** Data for review follows **

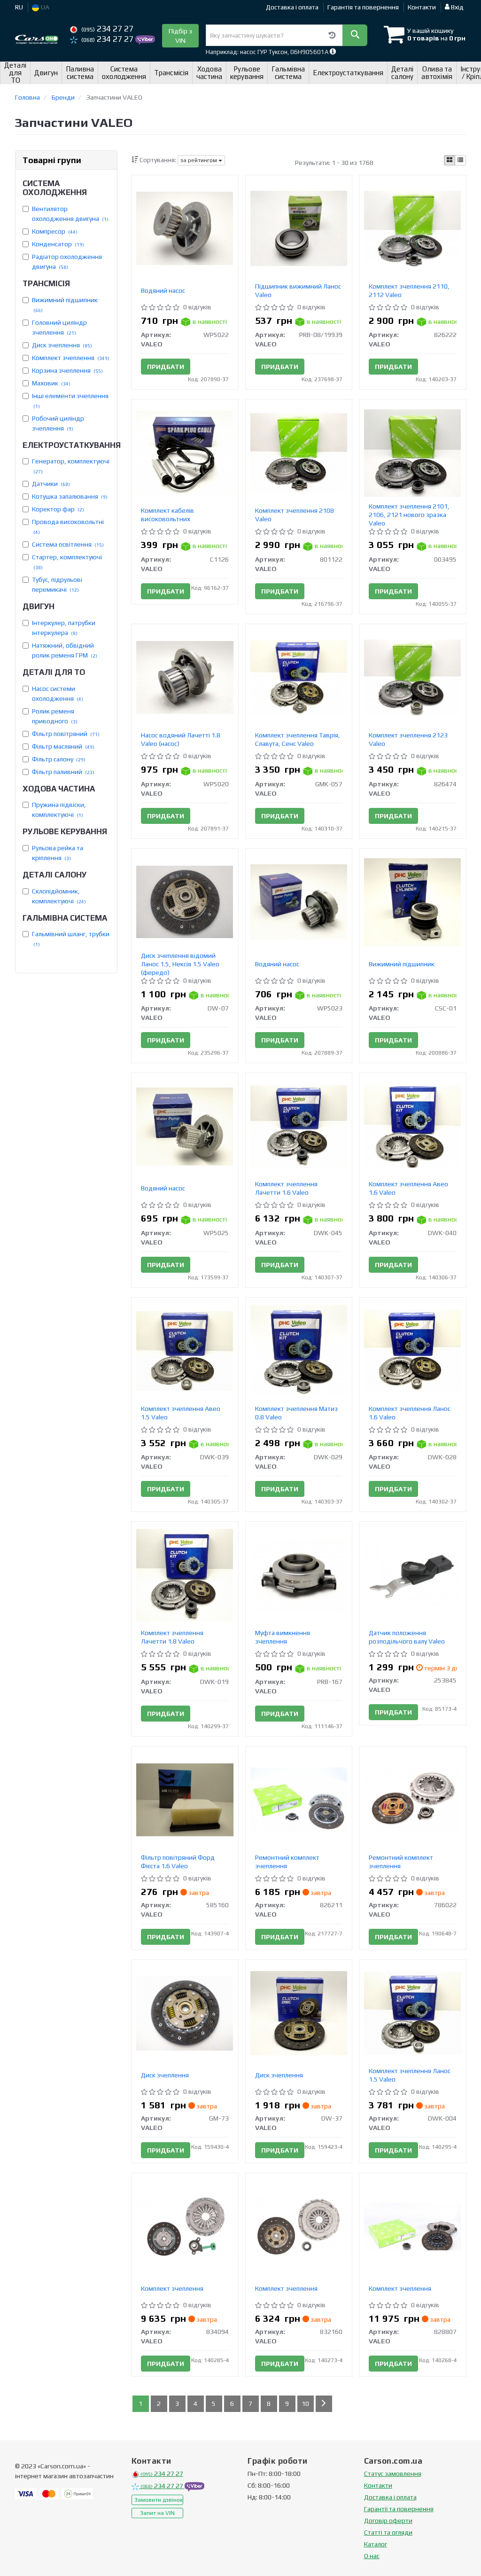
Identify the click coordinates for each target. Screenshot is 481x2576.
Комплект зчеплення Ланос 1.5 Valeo (409, 2075)
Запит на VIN (157, 2513)
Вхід (457, 7)
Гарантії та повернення (399, 2509)
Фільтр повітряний (66, 733)
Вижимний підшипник (401, 964)
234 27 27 (107, 28)
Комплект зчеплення (70, 357)
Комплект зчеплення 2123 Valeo (408, 739)
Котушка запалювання (70, 496)
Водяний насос (163, 290)
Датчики (51, 483)
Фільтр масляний (63, 746)
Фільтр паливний (63, 771)
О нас (372, 2556)
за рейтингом (199, 160)
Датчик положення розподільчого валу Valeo (407, 1637)
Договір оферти (388, 2520)
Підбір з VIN (180, 35)
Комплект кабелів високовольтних (167, 515)
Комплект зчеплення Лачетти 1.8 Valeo (172, 1637)
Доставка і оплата (292, 7)
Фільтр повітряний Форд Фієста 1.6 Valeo (178, 1862)
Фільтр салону (58, 759)
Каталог (375, 2544)
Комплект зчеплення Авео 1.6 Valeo (408, 1188)
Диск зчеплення (62, 345)
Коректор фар (58, 509)
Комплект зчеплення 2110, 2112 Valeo (409, 290)
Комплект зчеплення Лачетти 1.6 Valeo (286, 1188)
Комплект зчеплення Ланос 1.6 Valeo (409, 1413)
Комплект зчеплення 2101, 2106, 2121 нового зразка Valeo (409, 514)
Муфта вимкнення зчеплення (282, 1637)
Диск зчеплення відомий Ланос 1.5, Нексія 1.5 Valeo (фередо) (180, 964)
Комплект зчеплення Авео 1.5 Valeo (180, 1413)
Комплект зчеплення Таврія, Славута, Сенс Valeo (297, 739)
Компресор (55, 231)
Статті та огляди (388, 2532)
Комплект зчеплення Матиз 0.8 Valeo (296, 1413)
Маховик (51, 383)
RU (19, 7)
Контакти (422, 7)
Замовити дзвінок (158, 2500)
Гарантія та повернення (363, 7)
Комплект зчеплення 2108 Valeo (294, 515)
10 (305, 2403)
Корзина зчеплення (67, 370)
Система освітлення (68, 544)
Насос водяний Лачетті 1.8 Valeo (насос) (180, 739)
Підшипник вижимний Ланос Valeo (298, 290)
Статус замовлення (392, 2473)
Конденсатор (58, 244)
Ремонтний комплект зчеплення (287, 1862)
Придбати (165, 366)
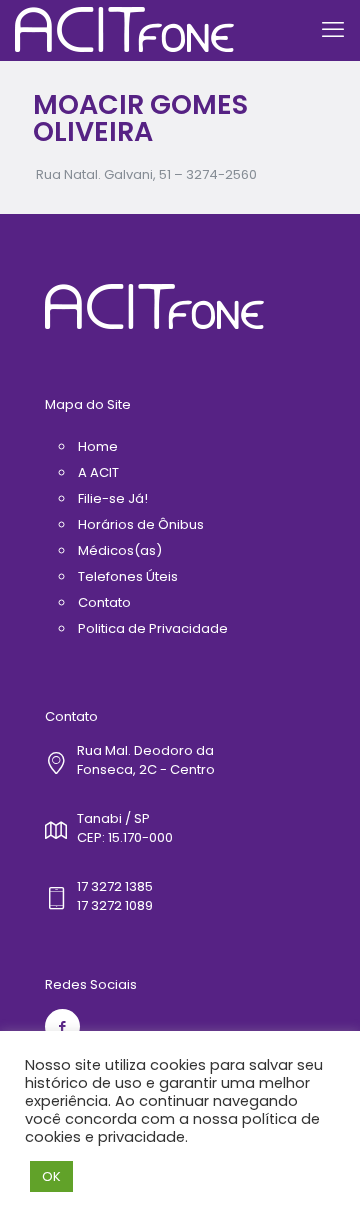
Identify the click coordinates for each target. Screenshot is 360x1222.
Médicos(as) (120, 550)
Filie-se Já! (113, 498)
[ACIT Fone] (124, 30)
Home (98, 446)
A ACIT (98, 472)
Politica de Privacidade (153, 628)
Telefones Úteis (128, 576)
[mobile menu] (333, 30)
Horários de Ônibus (141, 524)
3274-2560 (221, 174)
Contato (104, 602)
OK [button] (51, 1176)
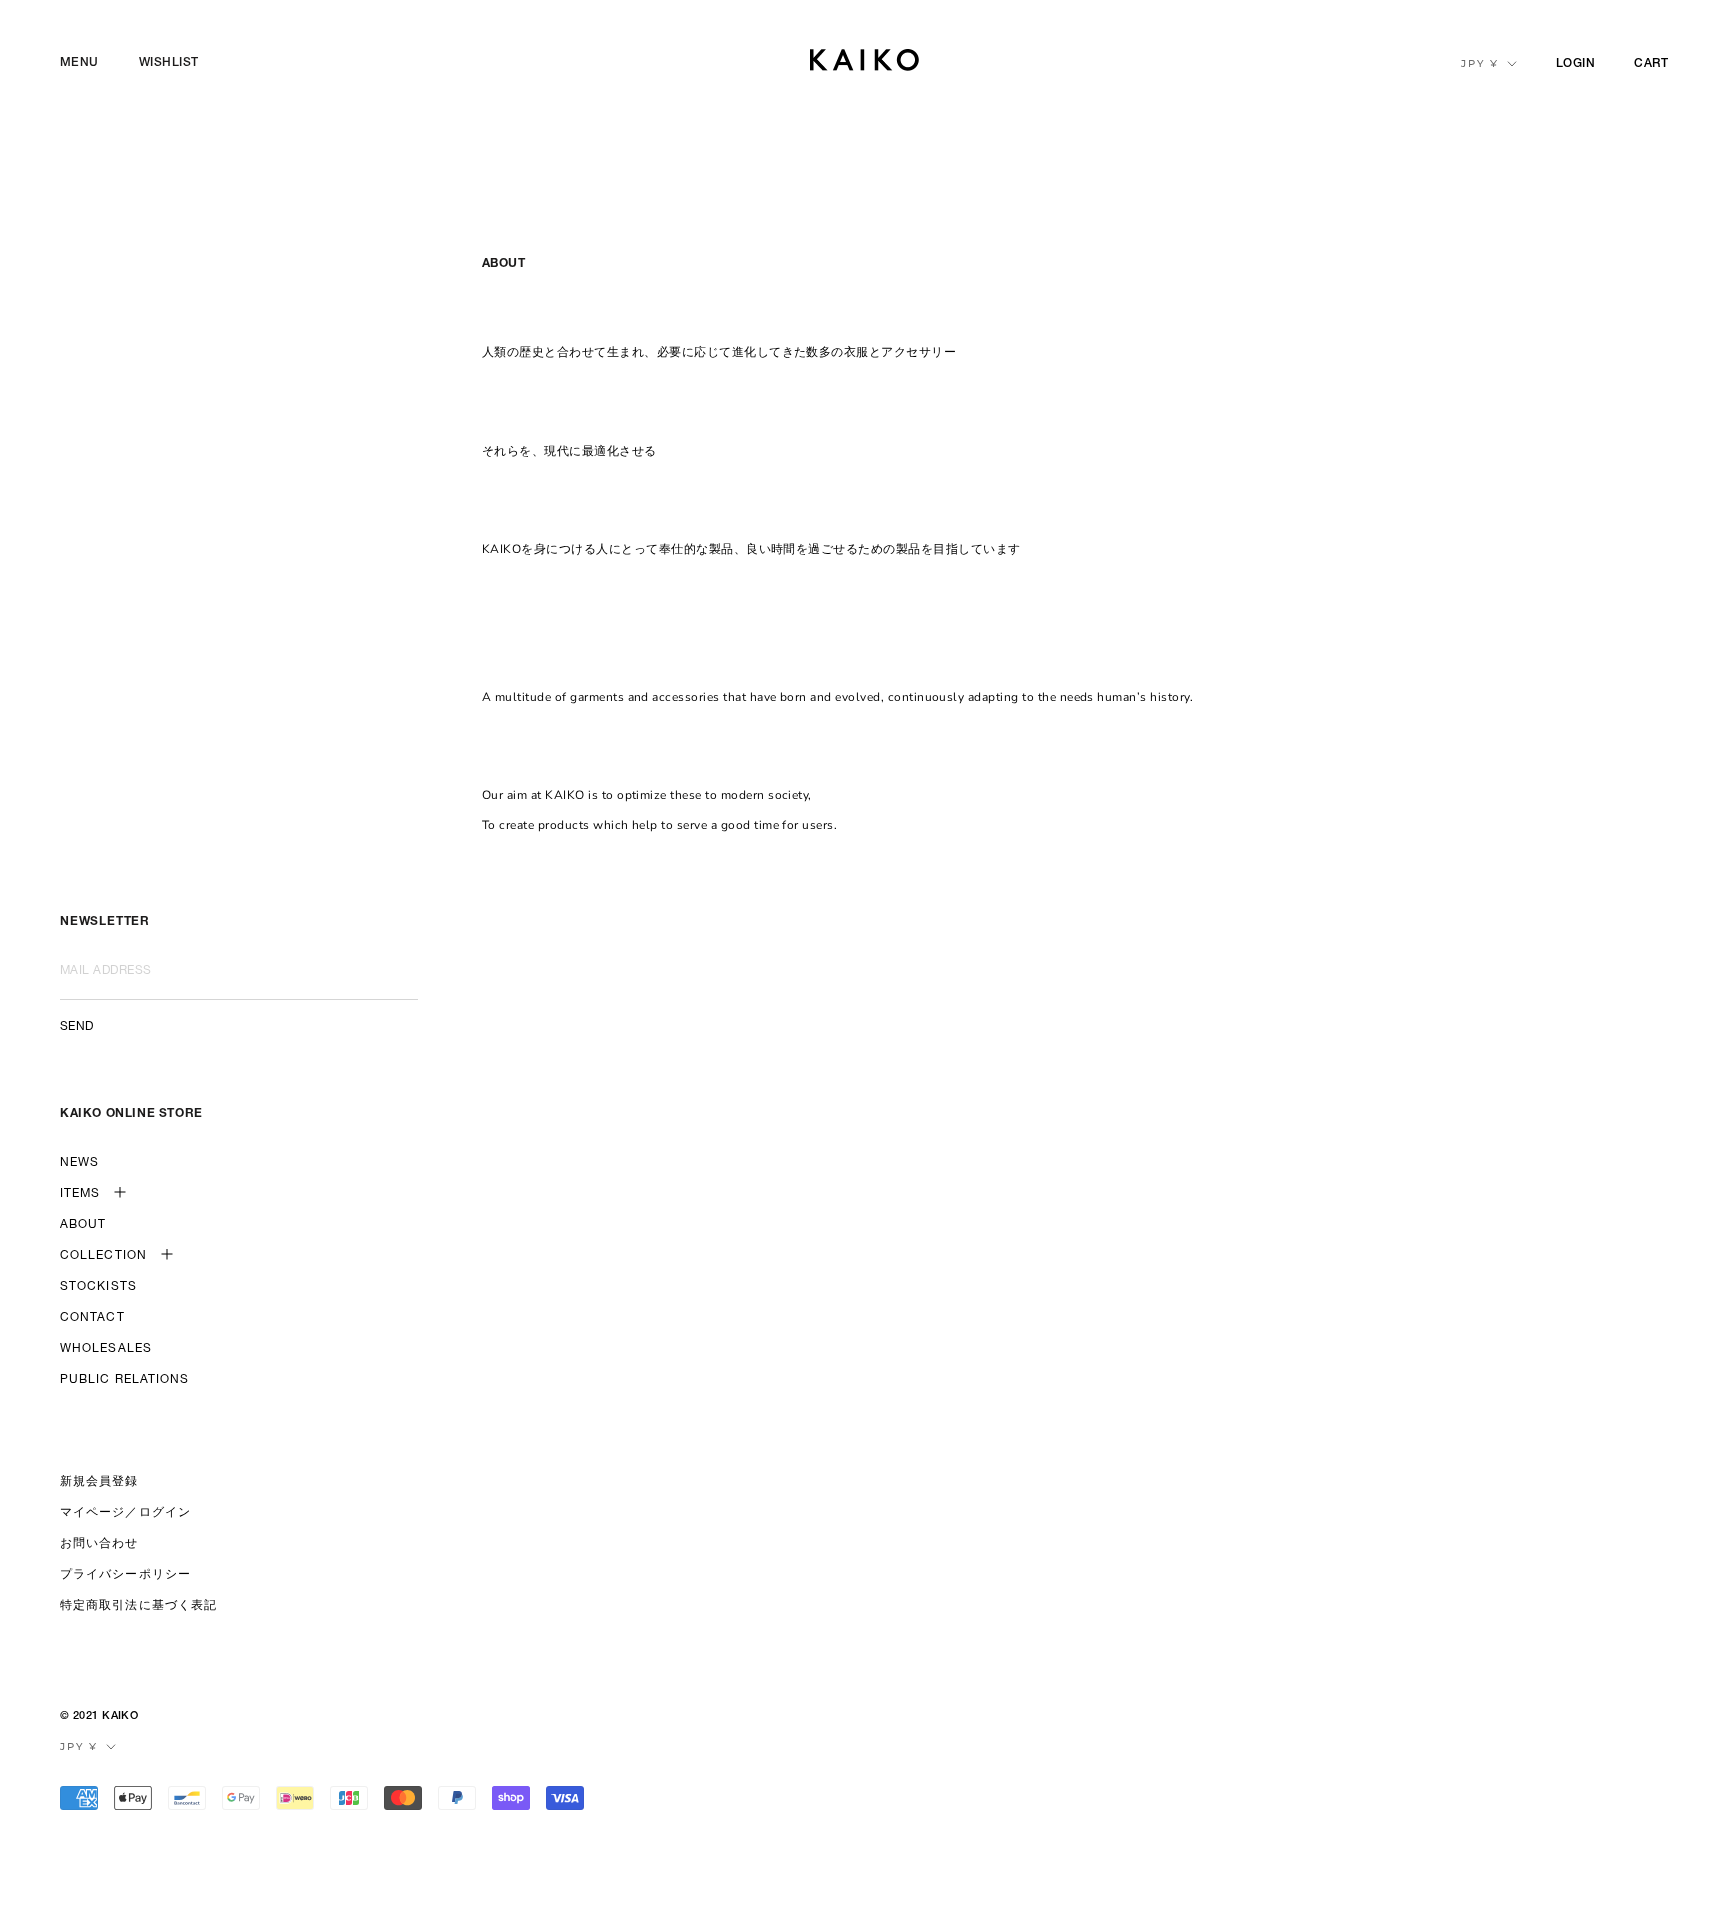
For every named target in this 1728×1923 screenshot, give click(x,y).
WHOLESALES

** End of Data for review **

**Goal of the exercise**
Every line above is to be given again exactly, apart from the pictures.

**Exercise answer**
Identify the click coordinates for each target. Screenshot is 481x2576.
Комплект зчеплення Ланос 1.5 Valeo (409, 2075)
Запит на VIN (157, 2513)
Вхід (457, 7)
Гарантії та повернення (399, 2509)
Фільтр повітряний (66, 733)
Вижимний підшипник (401, 964)
234 27 27 (107, 28)
Комплект зчеплення (70, 357)
Комплект зчеплення 2123 Valeo (408, 739)
Котушка запалювання (70, 496)
Водяний насос (163, 290)
Датчики (51, 483)
Фільтр масляний (63, 746)
Фільтр паливний (63, 771)
О нас (372, 2556)
за рейтингом (199, 160)
Датчик положення розподільчого валу Valeo (407, 1637)
Договір оферти (388, 2520)
Підбір з VIN (180, 35)
Комплект кабелів високовольтних (167, 515)
Комплект зчеплення Лачетти 1.8 Valeo (172, 1637)
Доставка і оплата (292, 7)
Фільтр повітряний Форд Фієста 1.6 Valeo (178, 1862)
Фільтр салону (58, 759)
Каталог (375, 2544)
Комплект зчеплення Авео 1.6 Valeo (408, 1188)
Диск зчеплення (62, 345)
Коректор фар (58, 509)
Комплект зчеплення 2110, 2112 Valeo (409, 290)
Комплект зчеплення Лачетти 1.6 Valeo (286, 1188)
Комплект зчеплення Ланос 1.6 Valeo (409, 1413)
Комплект зчеплення 2101, 2106, 2121 нового зразка Valeo (409, 514)
Муфта вимкнення зчеплення (282, 1637)
Диск зчеплення відомий Ланос 1.5, Нексія 1.5 Valeo (фередо) (180, 964)
Комплект зчеплення Авео 1.5 Valeo (180, 1413)
Комплект зчеплення Таврія, Славута, Сенс Valeo (297, 739)
Компресор (55, 231)
Статті та огляди (388, 2532)
Комплект зчеплення Матиз 0.8 Valeo (296, 1413)
Маховик (51, 383)
RU (19, 7)
Контакти (422, 7)
Замовити дзвінок (158, 2500)
Гарантія та повернення (363, 7)
Комплект зчеплення 2108 Valeo (294, 515)
10 (305, 2403)
Корзина зчеплення (67, 370)
Система освітлення (68, 544)
Насос водяний Лачетті 1.8 Valeo (насос) (180, 739)
Підшипник вижимний Ланос Valeo (298, 290)
Статус замовлення (392, 2473)
Конденсатор (58, 244)
Ремонтний комплект зчеплення (287, 1862)
Придбати (165, 366)
Identify the click coordinates for each target. Screenshot is 360x1222.
Médicos(as) (120, 550)
Filie-se Já! (113, 498)
[ACIT Fone] (124, 30)
Home (98, 446)
A ACIT (98, 472)
Politica de Privacidade (153, 628)
Telefones Úteis (128, 576)
[mobile menu] (333, 30)
Horários de Ônibus (141, 524)
3274-2560 (221, 174)
Contato (104, 602)
OK [button] (51, 1176)
For every named target in this 1728×1923 screenshot, give click(x,y).
WHOLESALES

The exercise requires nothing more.